To include monkeypox as a statutorily notifiable infectious disease
     A reporting system is an important part in the surveillance, prevention and control of infectious diseases. The Centre for Health Protection (CHP) of the Department of Health (DH) has enhanced its surveillance work on monkeypox since May. Apart from further communication with the HA with regard to notification matters, letters were also sent to all doctors and private hospitals in Hong Kong on May 23 to request notification of suspected cases so as to facilitate the epidemiological investigations and isolation in a timely manner. The CHP also updated its website to provide information on monkeypox as well as a list of countries with confirmed cases.

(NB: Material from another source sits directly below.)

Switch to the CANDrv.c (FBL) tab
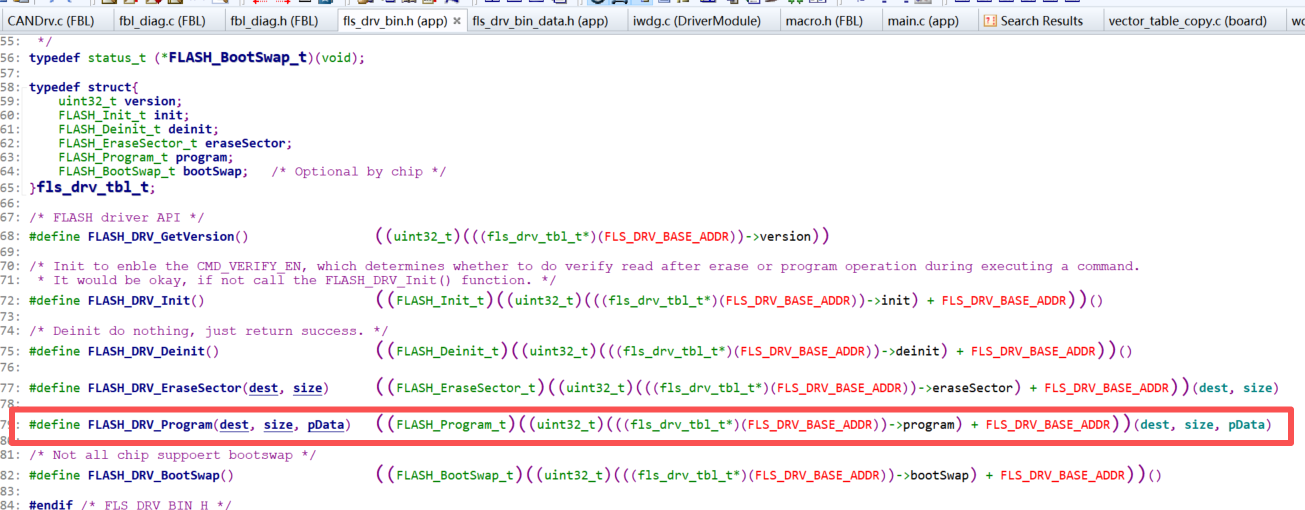This screenshot has height=510, width=1305. click(50, 20)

     To further strengthen related work, the Government will publish a Notice in the Gazette next week to include monkeypox as a statutorily notifiable infectious disease in Schedule 1 of the Prevention and Control of Disease Ordinance (Cap. 599). The Notice will take effect on the same day. In accordance with the law, if a doctor has reason to suspect that there is a case of a scheduled infectious disease listed in Schedule 1 of the Ordinance, he/she must report it to the DH.
Formulation of a response plan
     Meanwhile, the Government is drawing up a response plan on monkeypox to set out its preparation and response arrangements in case of an emergence or even an outbreak of monkeypox cases in Hong Kong. The response plan adopts a three-tier response level (namely Alert, Serious and Emergency) which will be activated based on risk assessment and the disease's health impact on the community. The Government will promulgate the response plan next week.
     The WHO states that travel restrictions measures in light of monkeypox are not recommended at this stage. In fact, Hong Kong has all along been adopting very stringent quarantine measures in response to the COVID-19 epidemic. All inbound travellers are required to undergo temperature checks and perform health declarations. Febrile travellers will be compulsorily sent to public hospitals for isolation. If patients are found with monkeypox-related symptoms, medical practitioners will carry out appropriate investigations and follow up accordingly. The Government will continue to maintain close contact with the WHO and carefully monitor the monkeypox infection cases recorded overseas, as well as the latest recommendations of the WHO.
Health advice on monkeypox
     The CHP reminds members of the public that the symptoms of monkeypox are similar to those of smallpox, but in milder forms. It is generally transmitted through direct or indirect contact, but not through short-lived contact with respiratory droplets like COVID-19. Patients can usually recover on their own. Since the first human infection of monkeypox was reported in 1970, most of the outbreaks were found in Central and West Africa. Infection may occur when a person comes into contact with the infected animals and humans or contaminated material. Since May this year, confirmed and suspected cases of monkeypox have been reported in places such as Europe, America and Australia. There has been no death case so far.

     The CHP also reminds members of the public that proper personal and hand hygiene can help prevent getting infected via contact, and having received smallpox vaccination (commonly known as "cowpox") can also prevent infection of monkeypox. To reduce the risk of infection, members of the public who need to travel to places affected by monkeypox should:

(a) avoid physical contact with sick persons or animals;
(b) wear protective clothing and equipment including gloves and surgical masks when taking care of sick persons or handling animals, and wash hands after these procedures;
(c) thoroughly cook all animal products before eating; and
(d) seek medical advice promptly in case of any suspicious symptoms.